=== Exercise ===
All of the data goes into your copy exactly as written. Images do not.

=== Supplied records ===
********
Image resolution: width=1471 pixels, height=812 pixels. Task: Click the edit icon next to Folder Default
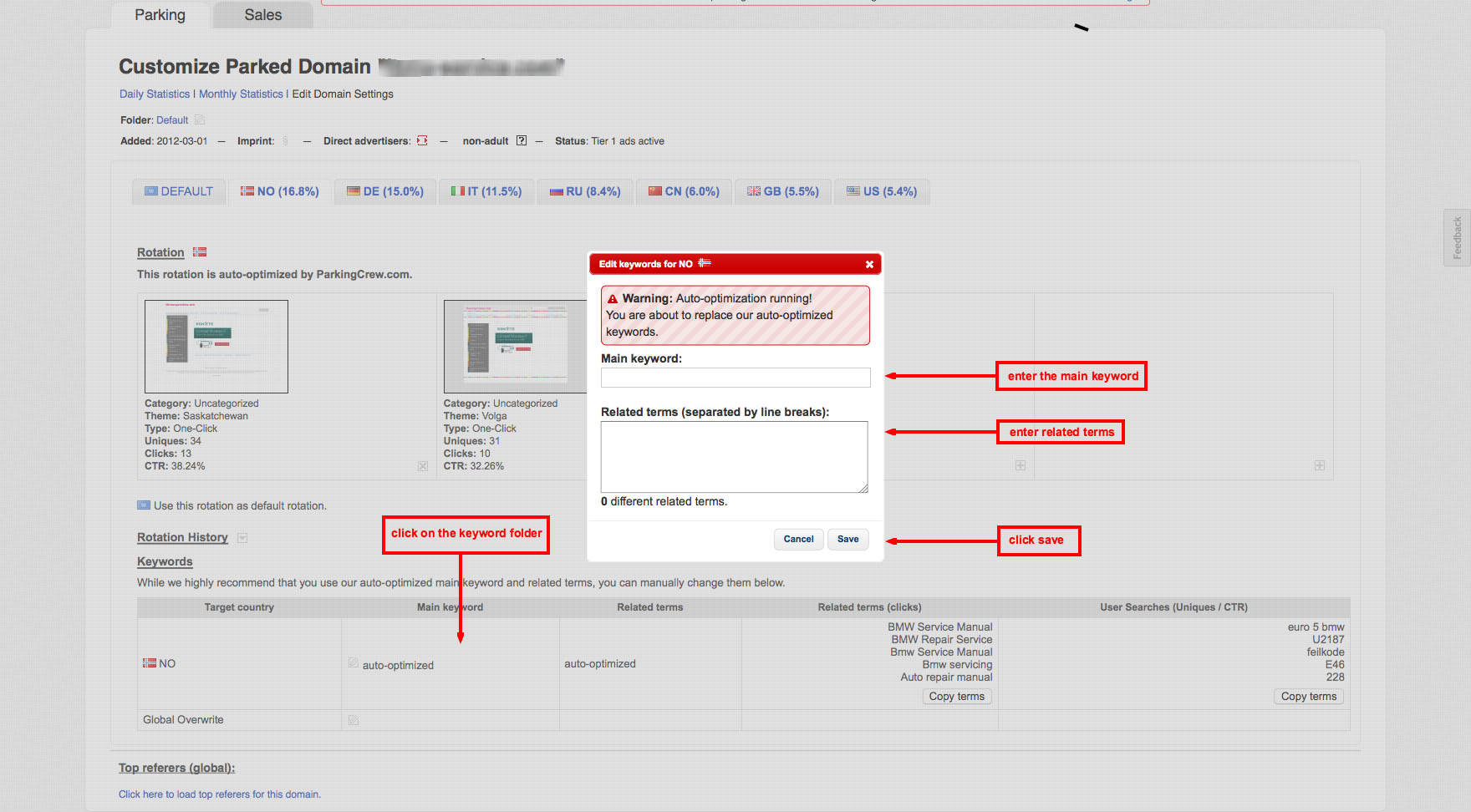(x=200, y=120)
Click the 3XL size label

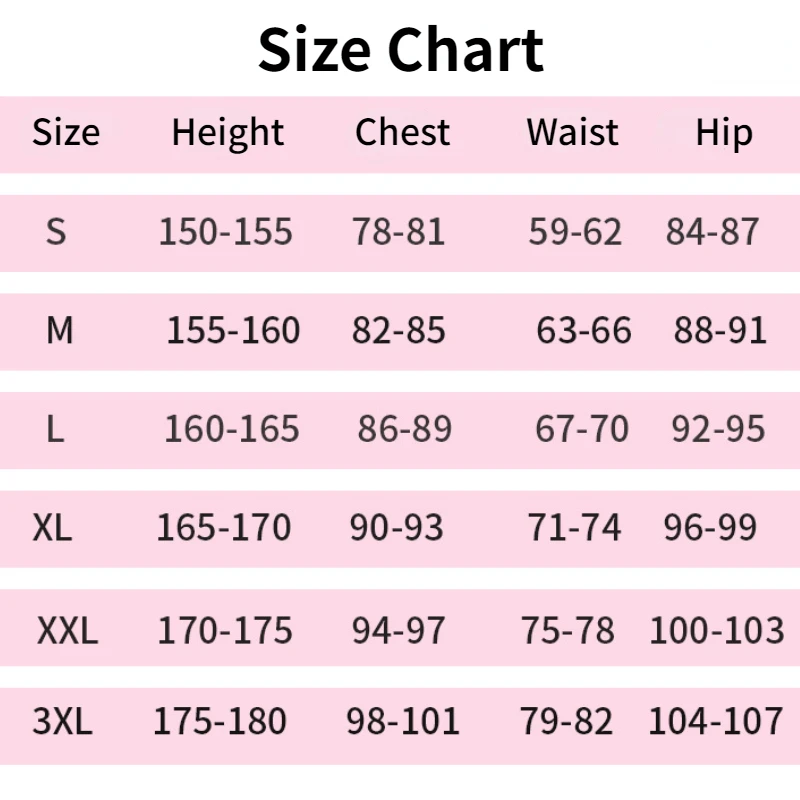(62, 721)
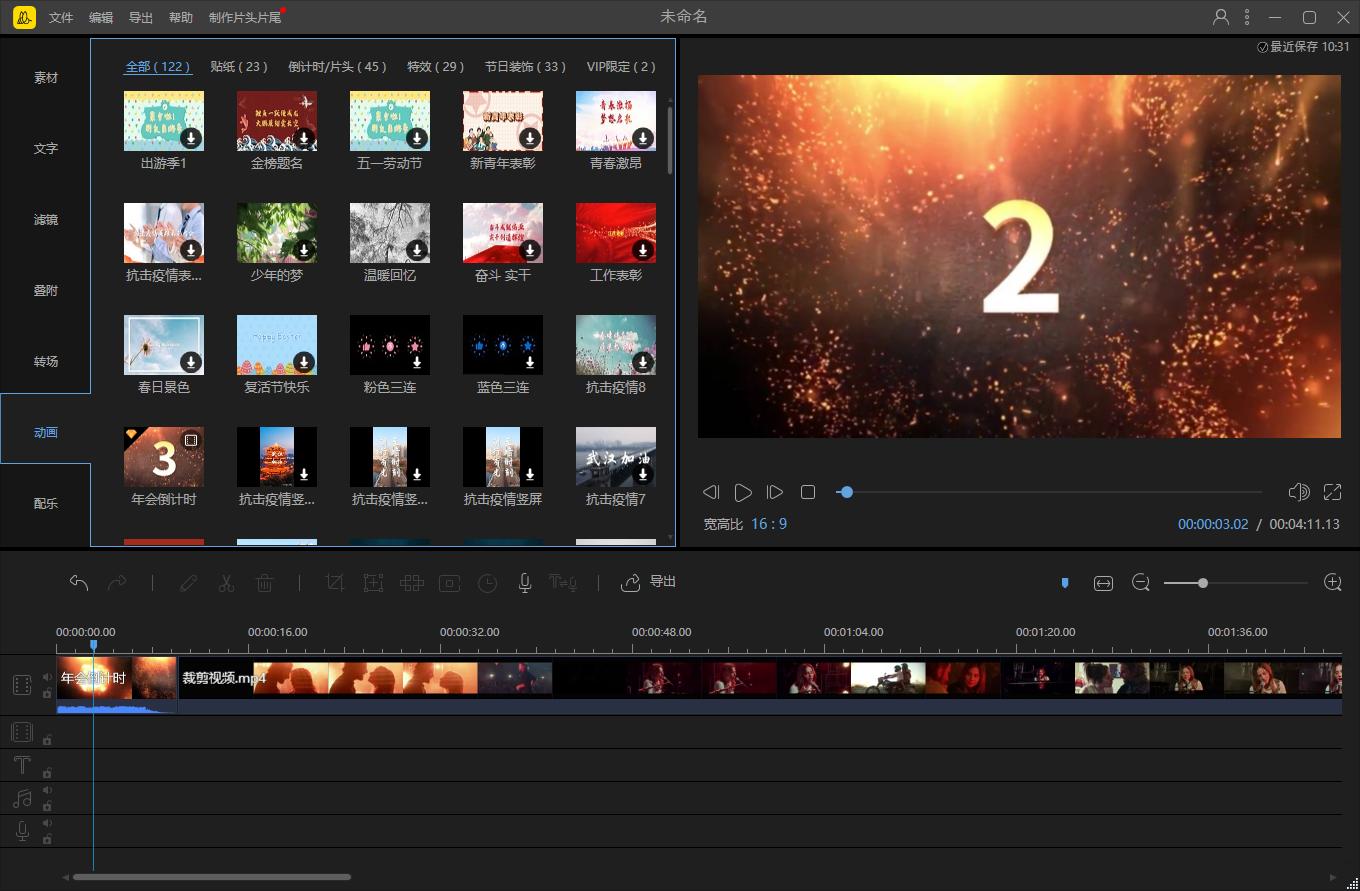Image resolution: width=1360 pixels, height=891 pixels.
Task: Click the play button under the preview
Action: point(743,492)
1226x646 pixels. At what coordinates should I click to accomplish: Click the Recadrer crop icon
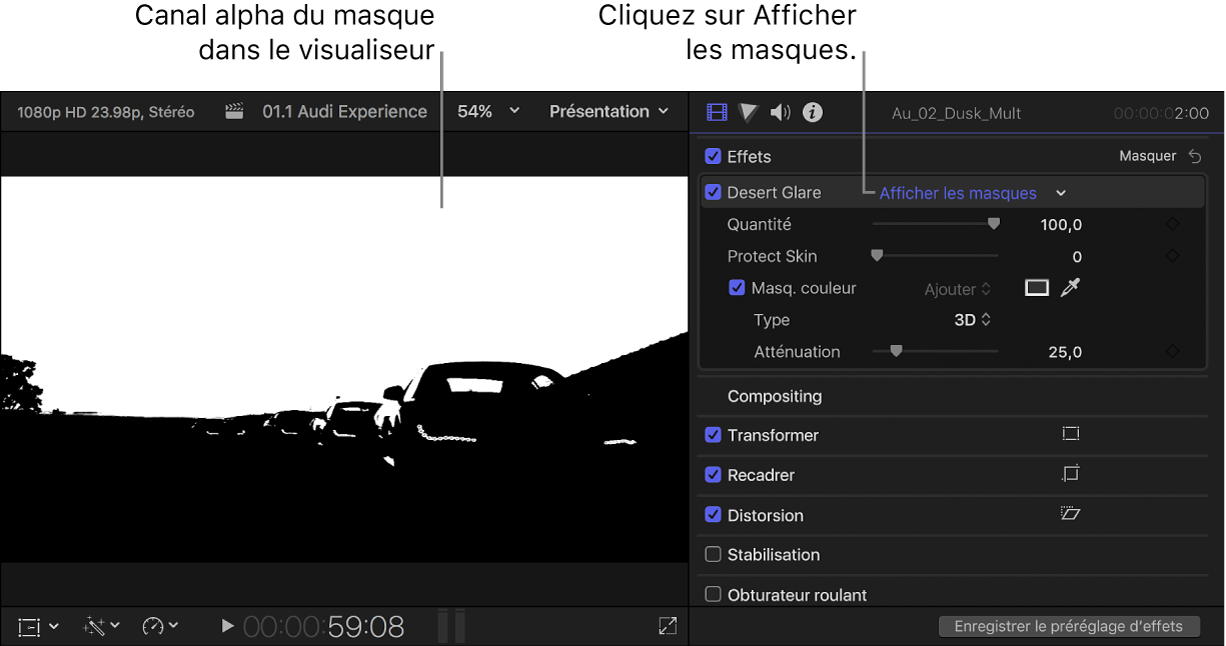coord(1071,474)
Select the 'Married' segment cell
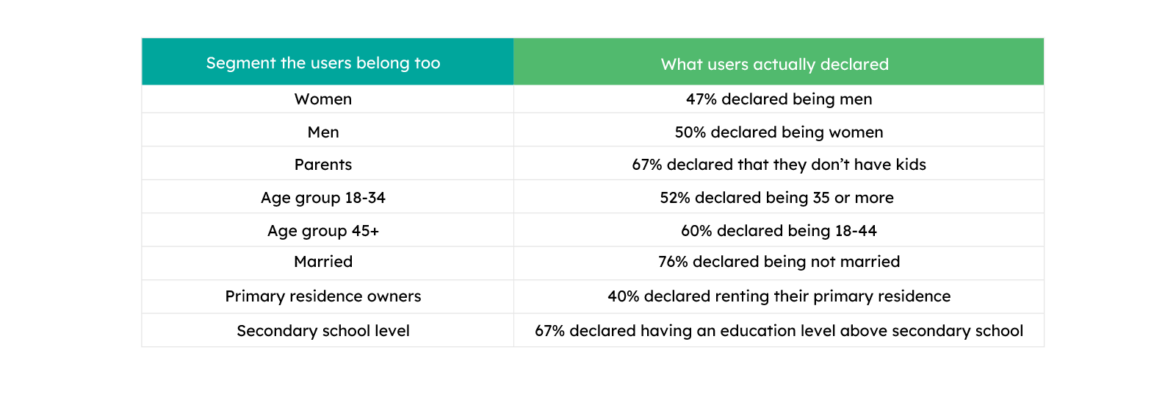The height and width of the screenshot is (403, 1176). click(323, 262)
********
=== Answer space ===
Image resolution: width=1471 pixels, height=812 pixels. Task: Click the edit icon next to Folder Default
(x=200, y=120)
Click the 3XL size label

(62, 721)
Image resolution: width=1360 pixels, height=891 pixels.
Task: Click the play button under the preview
Action: point(743,492)
1226x646 pixels. At what coordinates should I click to accomplish: Click the Recadrer crop icon
coord(1071,474)
Select the 'Married' segment cell
The height and width of the screenshot is (403, 1176). click(323, 262)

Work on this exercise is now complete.